What to produce - Retype everything from the line that contains "has width=1200, height=500." down to the line that contains "coordinates (638, 450).", both lines included, and nothing more.

════════

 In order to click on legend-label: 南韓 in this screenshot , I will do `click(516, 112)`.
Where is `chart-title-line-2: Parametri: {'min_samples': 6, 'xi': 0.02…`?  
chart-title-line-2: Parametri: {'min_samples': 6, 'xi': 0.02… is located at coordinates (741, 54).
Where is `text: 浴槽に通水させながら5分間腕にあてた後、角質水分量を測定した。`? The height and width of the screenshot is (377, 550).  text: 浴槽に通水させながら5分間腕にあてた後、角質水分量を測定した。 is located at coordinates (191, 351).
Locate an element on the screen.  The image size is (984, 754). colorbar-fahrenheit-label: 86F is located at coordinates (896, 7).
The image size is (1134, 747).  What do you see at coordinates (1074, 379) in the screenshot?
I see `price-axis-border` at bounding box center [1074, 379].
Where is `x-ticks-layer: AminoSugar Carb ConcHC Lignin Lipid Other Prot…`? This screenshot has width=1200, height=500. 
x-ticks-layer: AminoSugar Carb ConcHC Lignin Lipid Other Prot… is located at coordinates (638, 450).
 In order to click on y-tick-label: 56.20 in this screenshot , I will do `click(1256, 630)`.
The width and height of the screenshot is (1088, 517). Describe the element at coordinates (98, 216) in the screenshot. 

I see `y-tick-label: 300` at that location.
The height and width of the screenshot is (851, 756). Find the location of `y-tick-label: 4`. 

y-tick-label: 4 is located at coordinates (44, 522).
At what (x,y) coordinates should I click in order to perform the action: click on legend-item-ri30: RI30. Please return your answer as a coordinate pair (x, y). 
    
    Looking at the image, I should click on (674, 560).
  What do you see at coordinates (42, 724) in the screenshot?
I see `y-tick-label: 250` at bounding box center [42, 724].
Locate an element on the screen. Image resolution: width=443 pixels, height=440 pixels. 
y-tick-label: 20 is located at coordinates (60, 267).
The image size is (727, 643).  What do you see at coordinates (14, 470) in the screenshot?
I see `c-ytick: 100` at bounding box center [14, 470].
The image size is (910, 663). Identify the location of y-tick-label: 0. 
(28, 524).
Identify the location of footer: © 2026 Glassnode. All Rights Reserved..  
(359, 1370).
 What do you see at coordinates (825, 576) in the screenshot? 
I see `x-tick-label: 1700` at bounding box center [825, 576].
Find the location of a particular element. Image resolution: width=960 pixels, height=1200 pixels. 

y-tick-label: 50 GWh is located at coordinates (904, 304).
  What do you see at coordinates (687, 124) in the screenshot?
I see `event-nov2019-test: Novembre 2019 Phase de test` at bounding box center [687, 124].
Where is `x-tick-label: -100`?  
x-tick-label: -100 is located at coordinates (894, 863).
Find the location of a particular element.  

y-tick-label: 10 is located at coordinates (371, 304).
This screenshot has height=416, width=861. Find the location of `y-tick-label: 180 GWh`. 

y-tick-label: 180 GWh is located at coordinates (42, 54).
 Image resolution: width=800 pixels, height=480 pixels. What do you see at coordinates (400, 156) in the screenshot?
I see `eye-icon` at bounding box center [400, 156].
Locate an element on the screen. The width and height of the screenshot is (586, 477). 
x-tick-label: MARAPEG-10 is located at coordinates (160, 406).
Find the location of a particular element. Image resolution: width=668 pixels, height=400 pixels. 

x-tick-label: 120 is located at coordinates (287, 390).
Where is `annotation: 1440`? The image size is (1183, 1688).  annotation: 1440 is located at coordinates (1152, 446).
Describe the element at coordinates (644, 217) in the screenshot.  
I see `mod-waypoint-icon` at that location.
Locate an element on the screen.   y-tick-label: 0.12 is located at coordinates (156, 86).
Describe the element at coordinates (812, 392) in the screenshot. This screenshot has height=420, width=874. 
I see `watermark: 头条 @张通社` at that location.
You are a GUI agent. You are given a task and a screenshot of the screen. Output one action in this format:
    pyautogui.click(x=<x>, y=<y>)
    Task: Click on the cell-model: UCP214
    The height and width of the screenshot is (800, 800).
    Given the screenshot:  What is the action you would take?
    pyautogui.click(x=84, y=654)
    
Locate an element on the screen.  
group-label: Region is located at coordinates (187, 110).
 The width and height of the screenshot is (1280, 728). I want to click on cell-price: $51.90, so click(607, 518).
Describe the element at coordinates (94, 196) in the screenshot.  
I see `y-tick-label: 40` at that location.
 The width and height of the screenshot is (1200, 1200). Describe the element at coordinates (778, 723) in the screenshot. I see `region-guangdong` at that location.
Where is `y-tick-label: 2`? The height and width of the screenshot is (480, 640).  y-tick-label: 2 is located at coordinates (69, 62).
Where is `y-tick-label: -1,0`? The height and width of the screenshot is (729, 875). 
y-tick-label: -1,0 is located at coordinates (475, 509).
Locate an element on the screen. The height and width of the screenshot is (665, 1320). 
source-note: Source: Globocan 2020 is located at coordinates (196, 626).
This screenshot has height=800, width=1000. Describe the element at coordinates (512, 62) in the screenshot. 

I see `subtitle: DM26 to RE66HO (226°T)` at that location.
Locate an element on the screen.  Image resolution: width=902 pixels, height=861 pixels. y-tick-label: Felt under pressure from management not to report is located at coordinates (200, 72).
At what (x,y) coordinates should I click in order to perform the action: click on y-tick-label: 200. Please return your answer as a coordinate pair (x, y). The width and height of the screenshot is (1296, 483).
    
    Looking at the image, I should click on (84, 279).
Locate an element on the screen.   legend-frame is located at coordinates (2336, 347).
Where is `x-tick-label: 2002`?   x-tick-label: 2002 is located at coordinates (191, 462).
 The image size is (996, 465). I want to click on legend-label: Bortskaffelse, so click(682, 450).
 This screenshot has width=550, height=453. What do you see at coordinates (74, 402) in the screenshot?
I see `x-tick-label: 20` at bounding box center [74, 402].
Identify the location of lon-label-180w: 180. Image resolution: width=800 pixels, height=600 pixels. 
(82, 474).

════════

The answer -
Where is `x-ticks-layer: AminoSugar Carb ConcHC Lignin Lipid Other Prot…`? This screenshot has width=1200, height=500. 
x-ticks-layer: AminoSugar Carb ConcHC Lignin Lipid Other Prot… is located at coordinates (638, 450).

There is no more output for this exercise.